Choosing the Right Dog > The most challenging breed?

Zack

formerly The- Very Hungry- Puppy-pillar
 
 
Barked: Wed Dec 5, '12 4:59pm PST 
Playful disobedience? Yes, we have plenty of that here.

Zack likes making fools out of people when he gets the chance. At home, he always begs for table scraps, but elsewhere he'll go into the next room when people sit down to eat. And some days he goes into "miss manners" mode and will only follow very detailed commands given in complete sentences with please and thank you. "Sit" gets no response, but if you say "would you please go over there and sit down," he'll do it every time.

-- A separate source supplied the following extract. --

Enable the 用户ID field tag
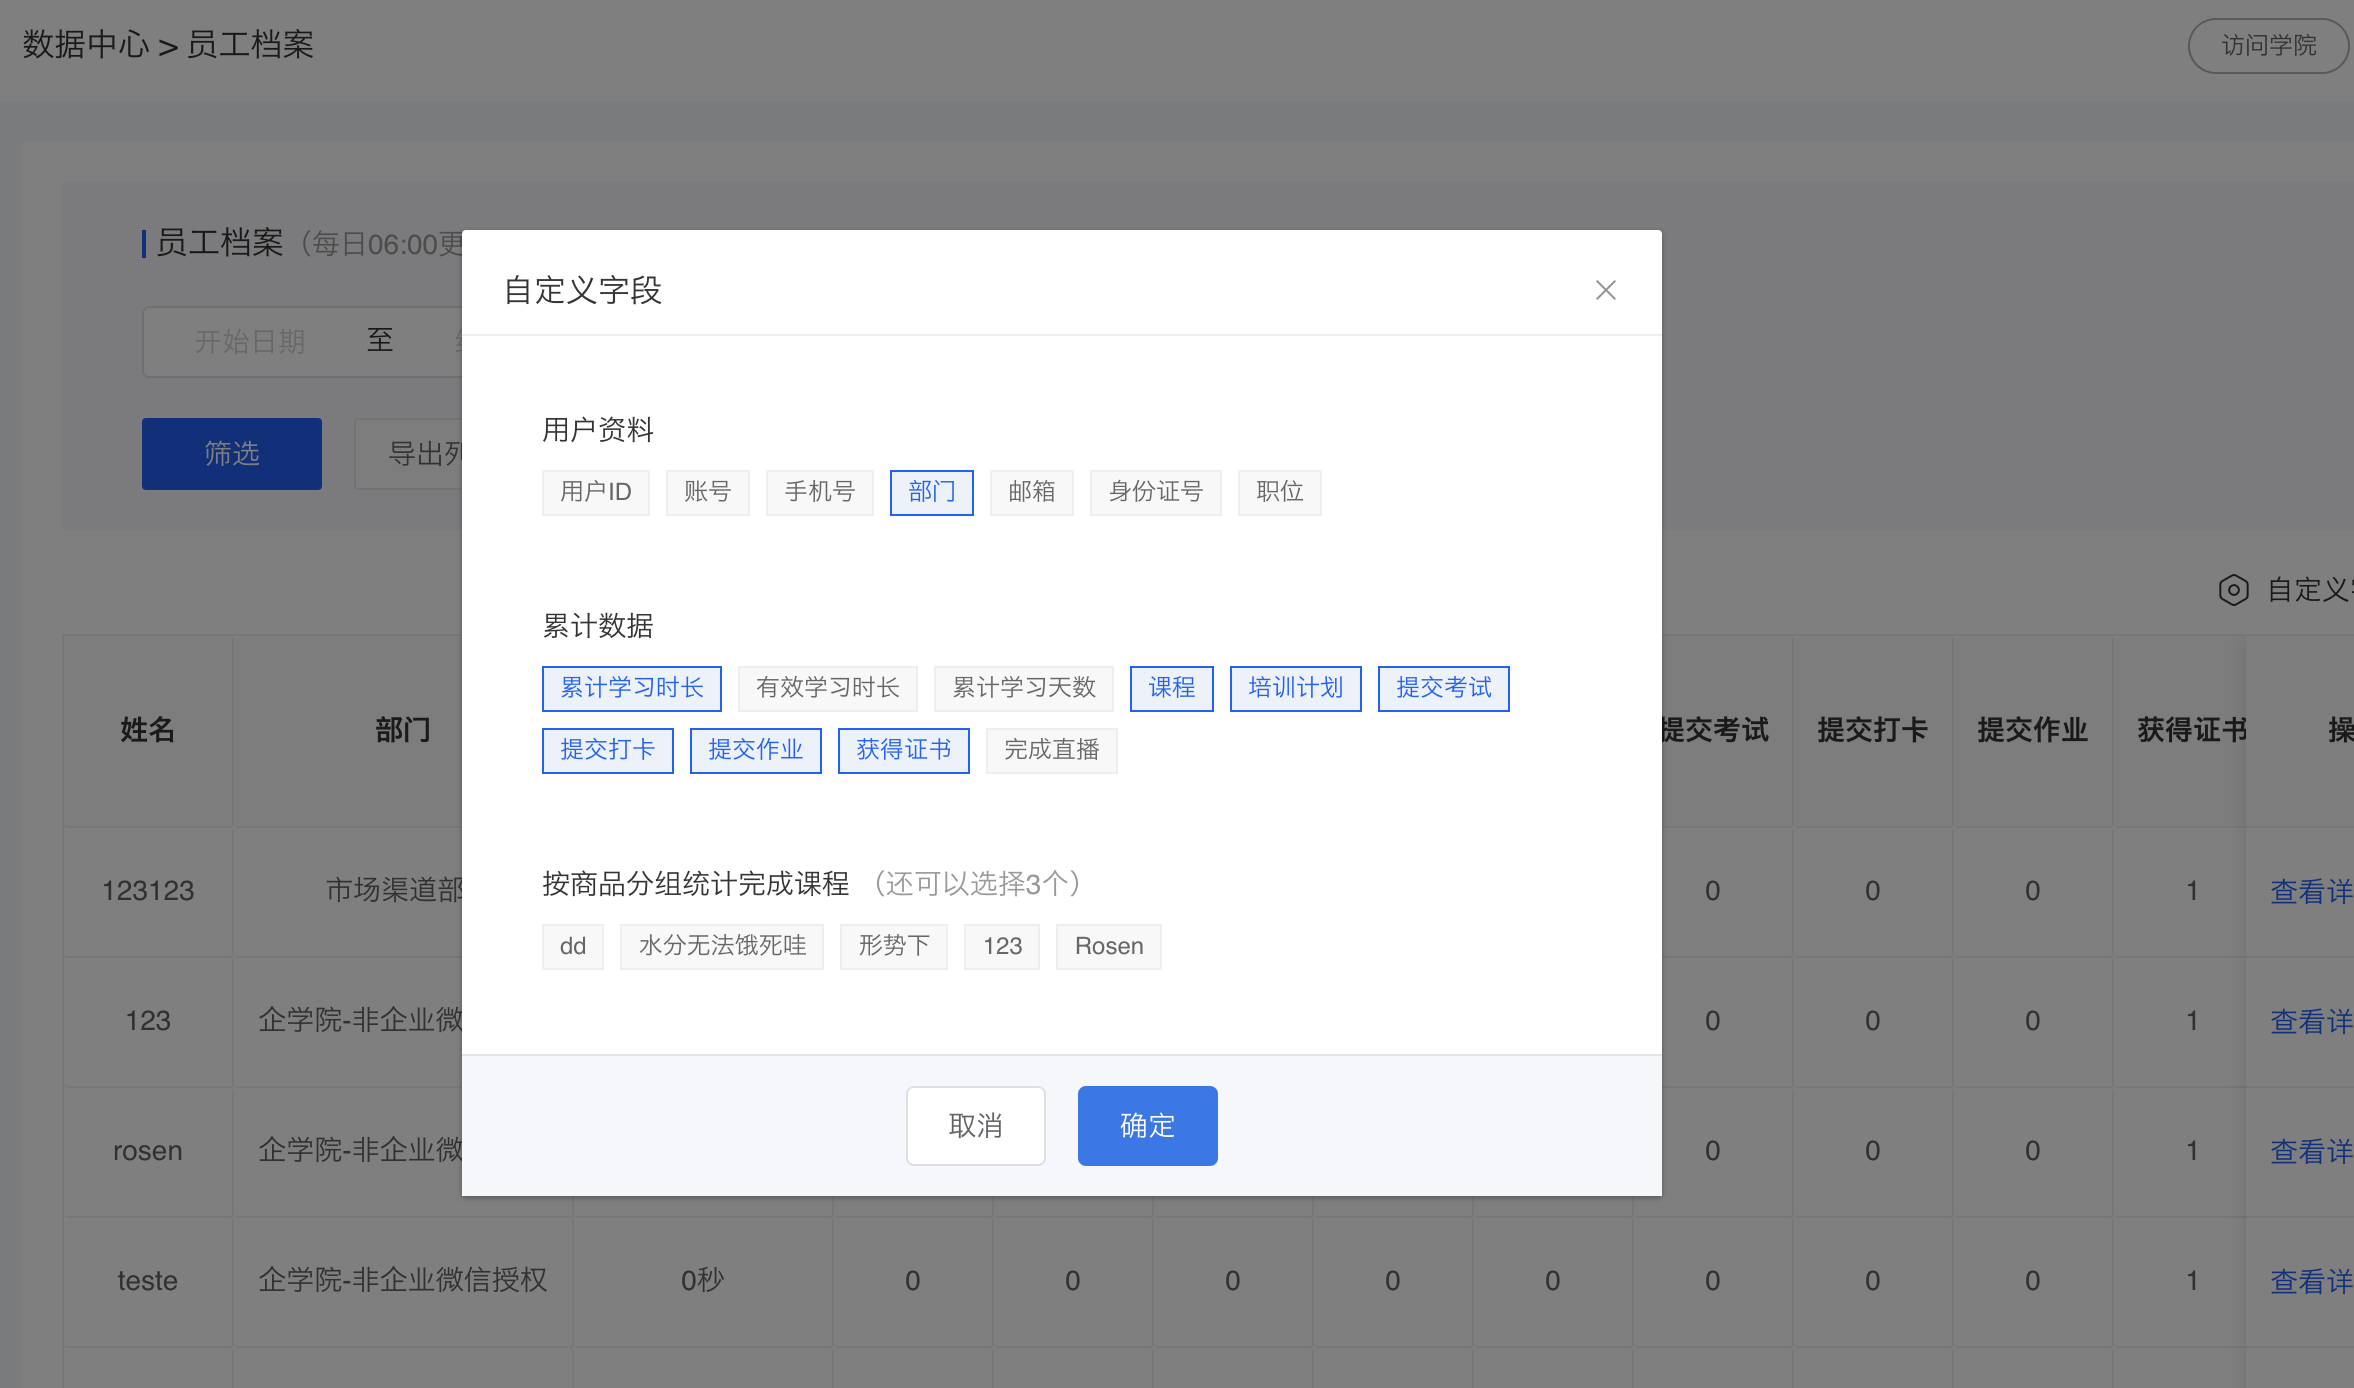Image resolution: width=2354 pixels, height=1388 pixels. [595, 492]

He insists "down" means nothing, but ask "Please lie down in your bed and go to sleep," and he'll do exactly that. And if you forget to say "thank you," sometimes he goes right back to naughty mode.

He's also a big tease in the yard. He will run away from you as long as you are chasing him, and he won't come closer than 20-30 feet, no matter how many times you call. But if you go in the house without him, he'll stand by the door and whine until you let him in.

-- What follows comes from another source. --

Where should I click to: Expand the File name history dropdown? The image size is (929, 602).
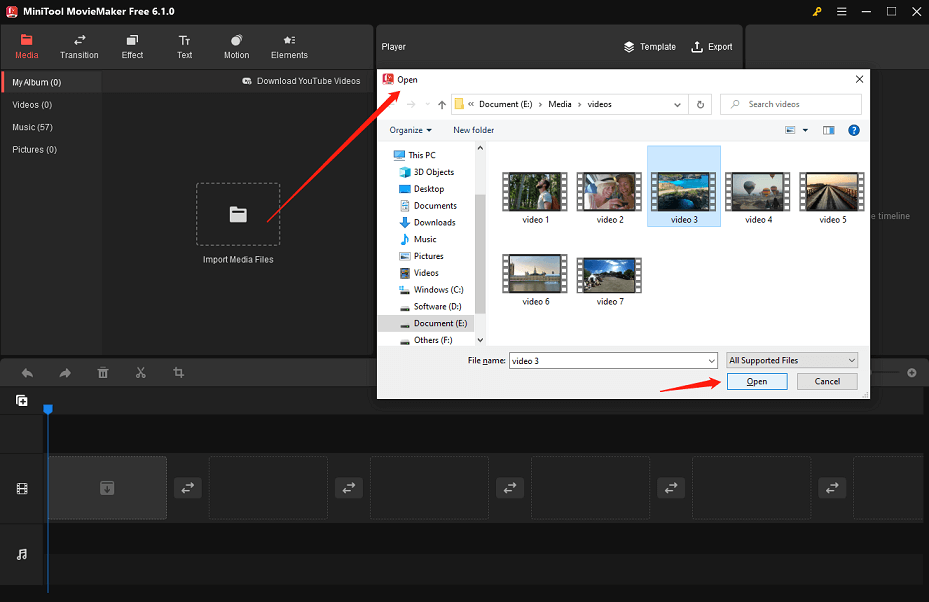[x=711, y=360]
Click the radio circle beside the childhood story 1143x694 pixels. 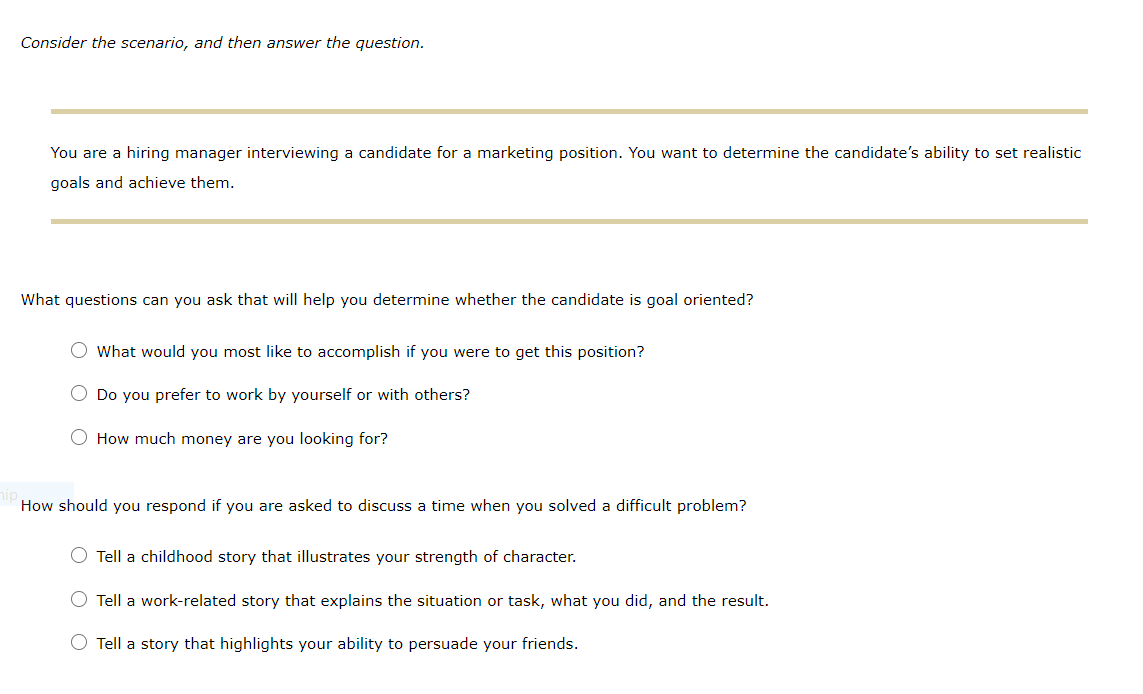(x=79, y=555)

Cody has decided that he is too cool for that "trick" business. He knows "sit" and he comes when you call. But that is it. He just plain refuses to learn anything else. Bianca can do a ton of tricks - Cody will watch her and then give you his "If I make her do that twice, can I have a treat too?" look. Cody also appreciates a good challenge - you know those cheap plastic patio chairs? Cody insisted that his 80-lb. self could share one with me - and he was right.

Is it a challenge? Yes. But for me, challenging = fun.

ETA: I have no clue what breeds either dog is. I was told that 43-lb. Zack is a boxer/GSD mix and Cody is a boxer/pit mix. But I don't really see it.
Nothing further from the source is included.